Seed sorption properties of the three species of Helianthus were found to be broadly similar, with 7% seed moisture content achieved during adsorption at c. 50-60% RH, whether in the IgaSorp or over LiCl solutions. The adsorption result for Brassica seeds (three species) was similar to Helianthus seeds. In contrast, the two Hordeum species had much lower oil contents and this was reflected in a different moisture content-relative humidity relationship such that 7% seed moisture content was achieved at 30-40% RH. One clear feature of the isotherm study was the hysteresis between adsorption (a lower seed moisture content for a given RH) and desorption (a higher seed moisture content for a given relative humidity) curves. The differences in the mid-range of relative humidities was about 10% for Helianthus, and 7% for Brassica and Hordeum. This means that drying wet seeds to 7% seed moisture content (desorption) will result in a seed equilibrium relative humidity that is lower than that reached by seeds that were pre-dried and allowed to rehydrate (adsorp) to the same moisture content. The implication for the seed trade is that the "desorbed" seed will have lower chemical / water activity and potentially a better lifespan than "adsorbed" seed at the same MC.

Seeds of eight wild species were aged under a range of relative humidity conditions at 40 °C. The aim of this study was to characterise the longevity of a range of wild species to see if their seeds have similar keeping properties to the main crops in the same genera. Seed survival lines were subjected to probit analysis to allow estimates of lifespan (the distribution of seed deaths in time, sigma; and the half-life, P50). It was originally intended to additionally store seeds of all eight species at 30 and 20 °C under a range of relative humidity conditions, but limitations on the number of seeds available meant this was only possible at one temperature and five relative humidities (15 – 75%). Seed viability after storage was assessed as germination under optimal conditions. As a benchmark, a wider range of conditions was used to age the Helianthus annuus (control and drought regime) seed lots (linking to WP2).

For all seed lots (accessions) investigated (wild species and crops) the benefits of decreasing seed relative humidity on seed longevity were noted. For example, Helianthus angustifolius seed pre-equilibrated to 75% relative humidity and aged at 43 °C (average) lost most viability in 10 days. One feature of some of the ageing curves for the Helianthus crop wild relatives was an increase in germination value during the early stages of treatment, indicative of seed dormancy loss (after-ripening). Across the eight wild species, P50s (half-lives) varied about 8-fold for seeds at 75% relative humidity and 43 °C. Published data sources for the crops in the three investigated genera indicate values of 6.7-9.1 for KE and 4.2-5.3 for CW. The terms KE and CW describe the dependency of seed lifespan on moisture content. By using the universal temperature constants (CH = 0.0329; CQ = 0.000478) it was possible to generate the first estimates of the viability constants for eight wild species; their KE and CW value ranges overlapped with those of the crop values. There are a number of possible errors introduced when estimating / predicting seed lifespan, including assumptions about equilibrium moisture contents. Consequently, we recommend to the seed trade and conservationists that seed oil content and sorption properties are determined for each seed lot subjected to seed longevity assessment.

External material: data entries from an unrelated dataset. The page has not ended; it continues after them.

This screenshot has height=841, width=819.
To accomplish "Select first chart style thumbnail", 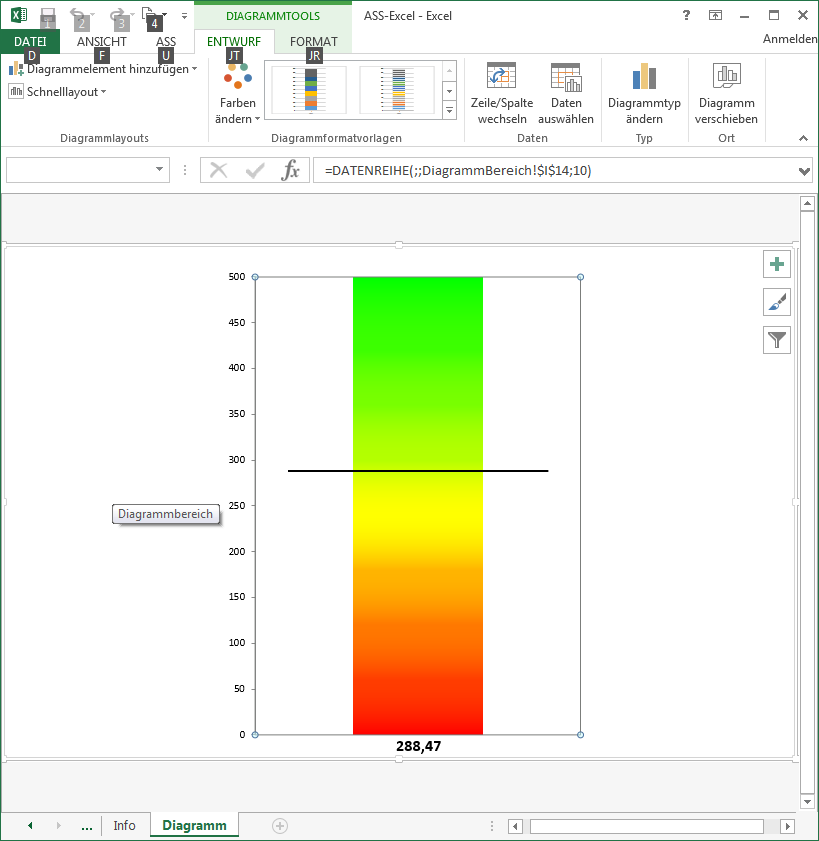I will (x=310, y=90).
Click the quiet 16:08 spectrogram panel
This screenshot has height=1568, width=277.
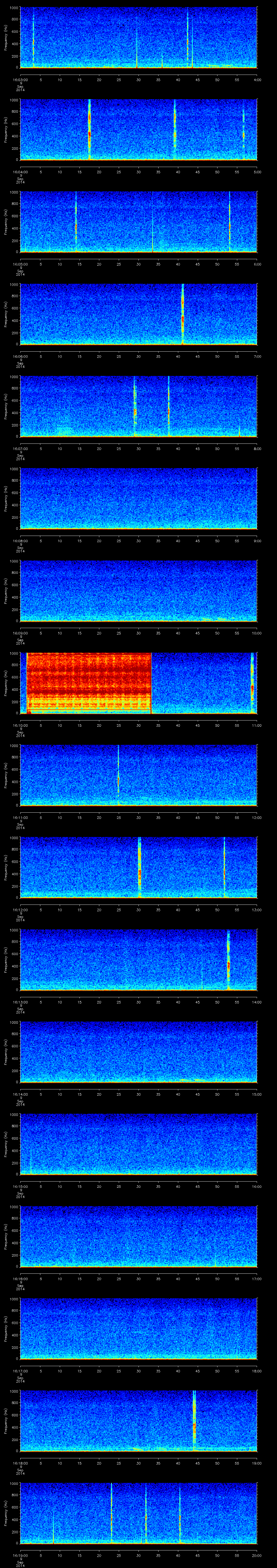click(x=138, y=498)
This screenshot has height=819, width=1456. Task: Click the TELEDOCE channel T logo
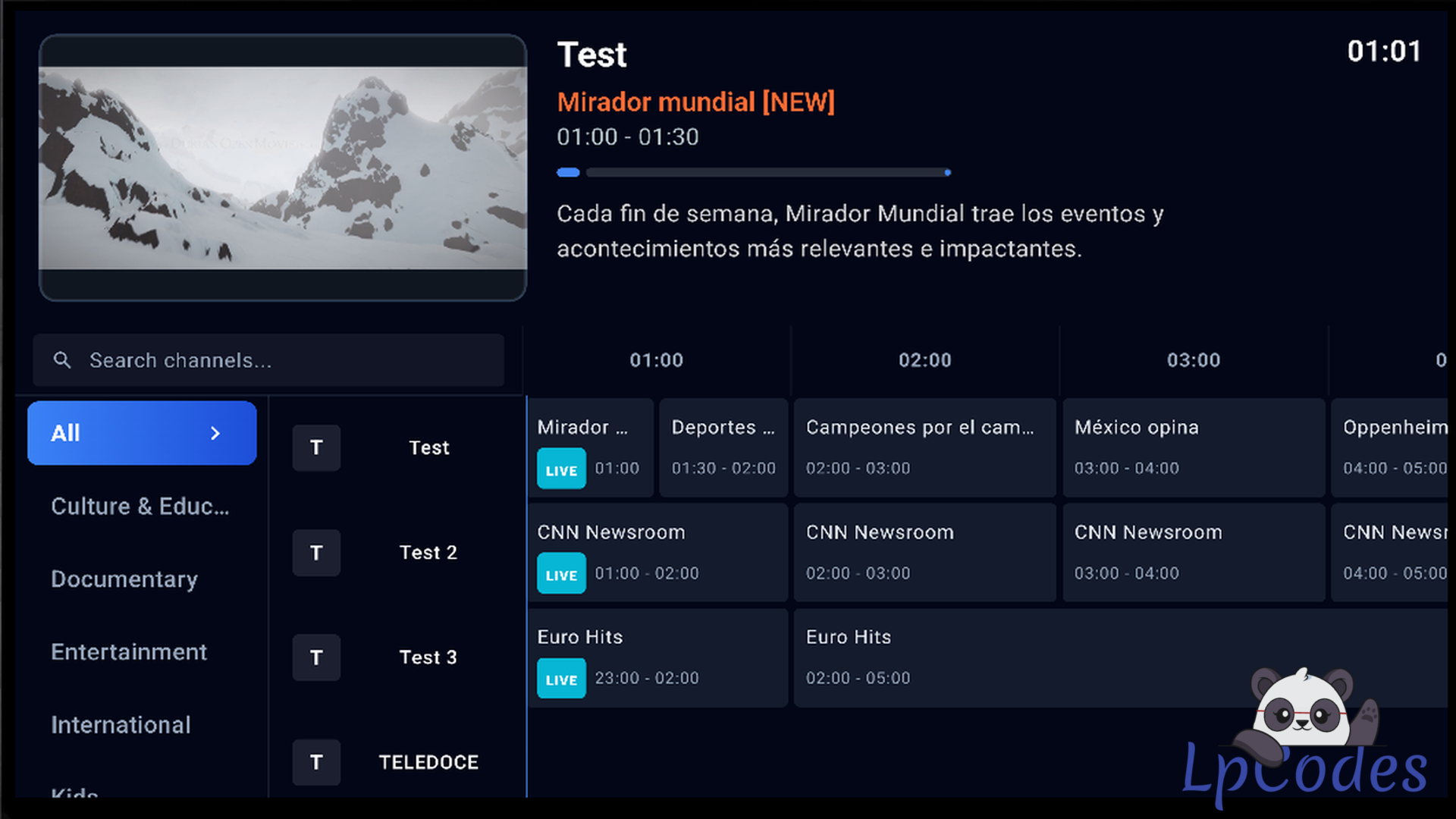pyautogui.click(x=316, y=762)
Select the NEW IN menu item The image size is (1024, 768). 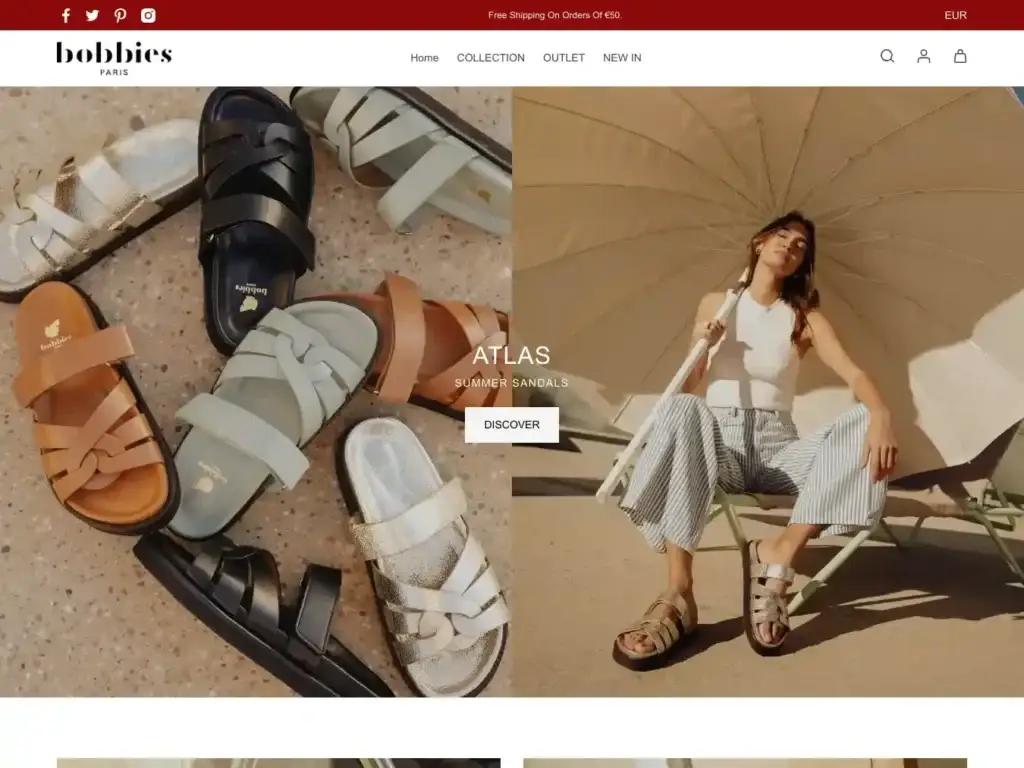[x=622, y=58]
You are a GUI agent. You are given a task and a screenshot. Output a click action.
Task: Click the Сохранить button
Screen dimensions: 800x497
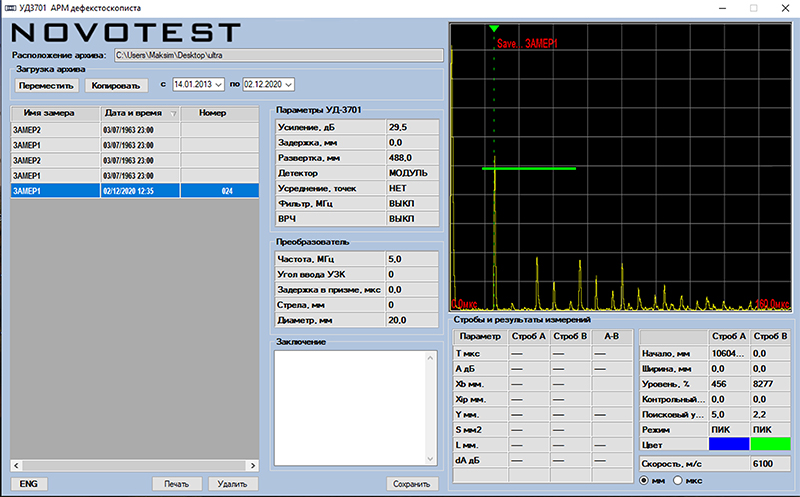(x=412, y=484)
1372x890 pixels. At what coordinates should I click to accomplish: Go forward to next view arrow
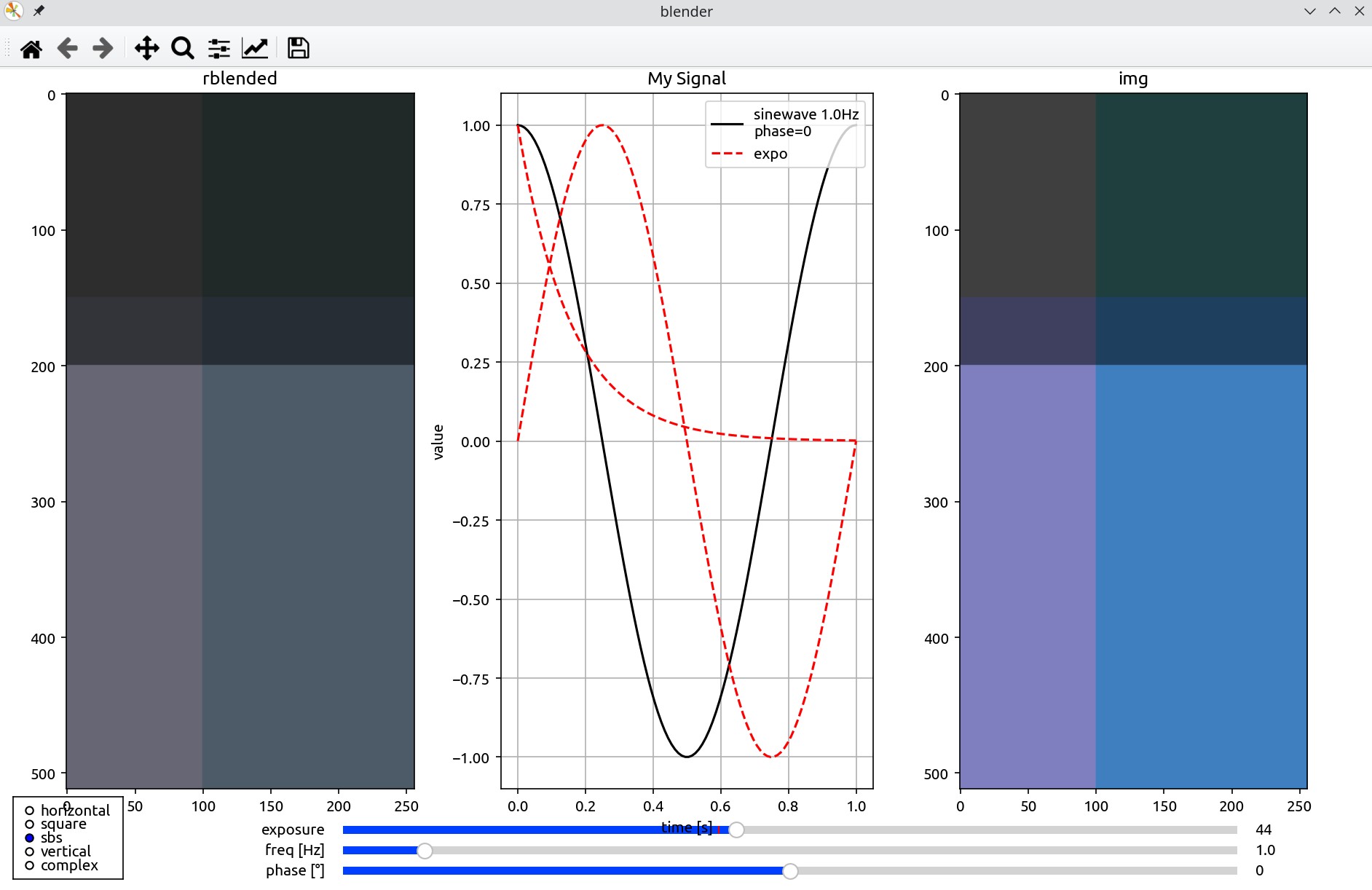pos(103,49)
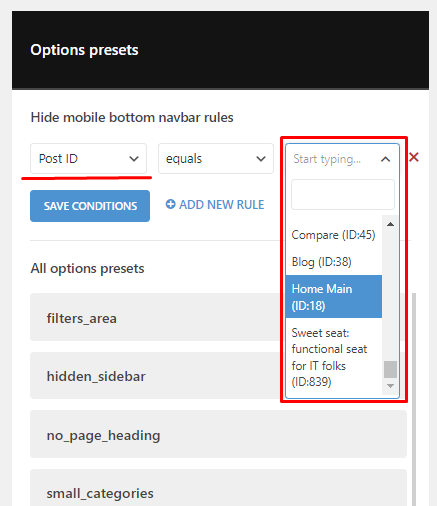Open the equals operator dropdown
This screenshot has height=506, width=437.
coord(216,159)
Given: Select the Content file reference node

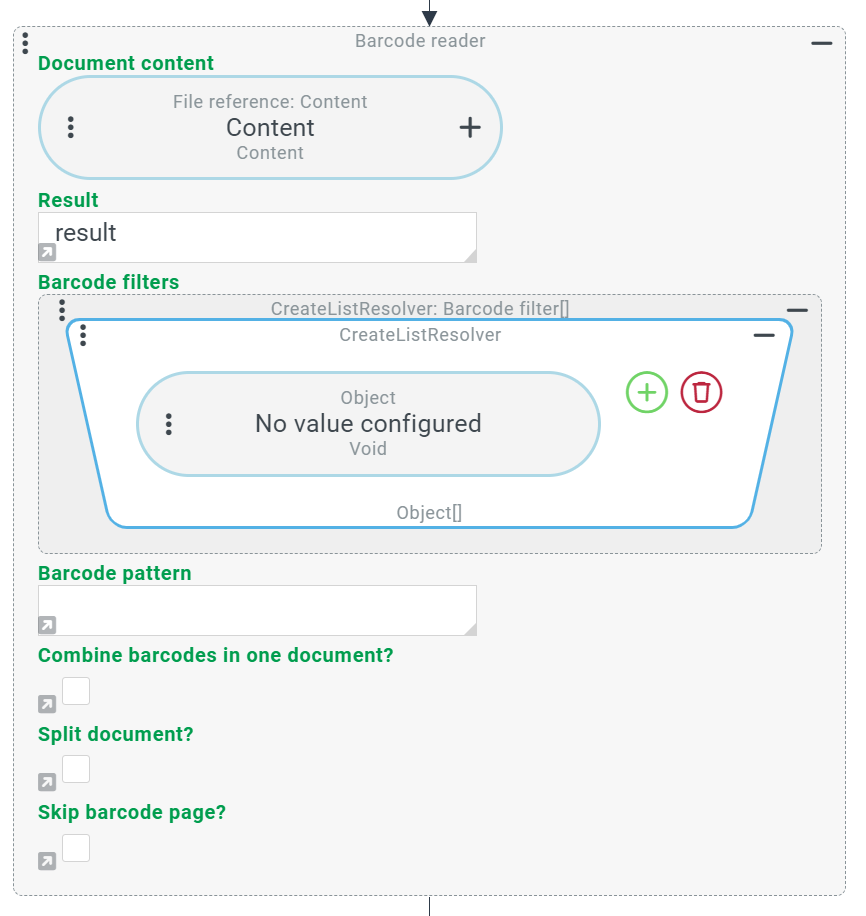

Drier (and cooler) seeds live longer as the rate of chemical reactions contributing to ageing is slowed down when the intracellular viscosity is high. When seeds are stored in the visco-elastic (i.e. glassy) state, perceptible losses in viability may take many months or years. To tie in with one of the seed ageing conditions applied, we equilibrated seeds to 75% relative humidity (and some to 15% RH) and ran the samples in a Dynamic Mechanical Analyser (DMA). Two parameters were measured during rewarming from around -100 °C to 80 °C: storage modulus (E’) and tan-delta (damping). A decrease in E’ indicates that the material is becoming less rigid, and tan-delta provides greater resolution of molecular relaxation events. One of the challenges of applying DMA to seeds is the precise orientation of the sample, its architecture and size. Another is that the interpretation of such traces is clearly complex. A comparison of thermal scans for six wild species / subspecies confirmed that seeds aged at 40 °C and 75% relative humidity are in the non-glassy state, explaining their rapid loss of viability under these conditions.

The aim was to identify marker molecules and genes that influence seed quality in response to abiotic stress during seed development. These markers / genes were selected based on the results of the analyses in other work packages and used for the validation in a range of wild species.

Firstly, Activity-Based Protein Profiling (ABPP) was used for evaluating seed quality. ABPP relies on the use of small, reporter-tagged probes that specifically and covalently react with the active site of an enzyme. These probes are designed to specifically bind certain enzymes (such as lipases, proteases, glycosidases or phosphatases). We used two probes and found that they could be used as a marker to evaluate seed quality of wild species, but these need to be optimized depending on the species.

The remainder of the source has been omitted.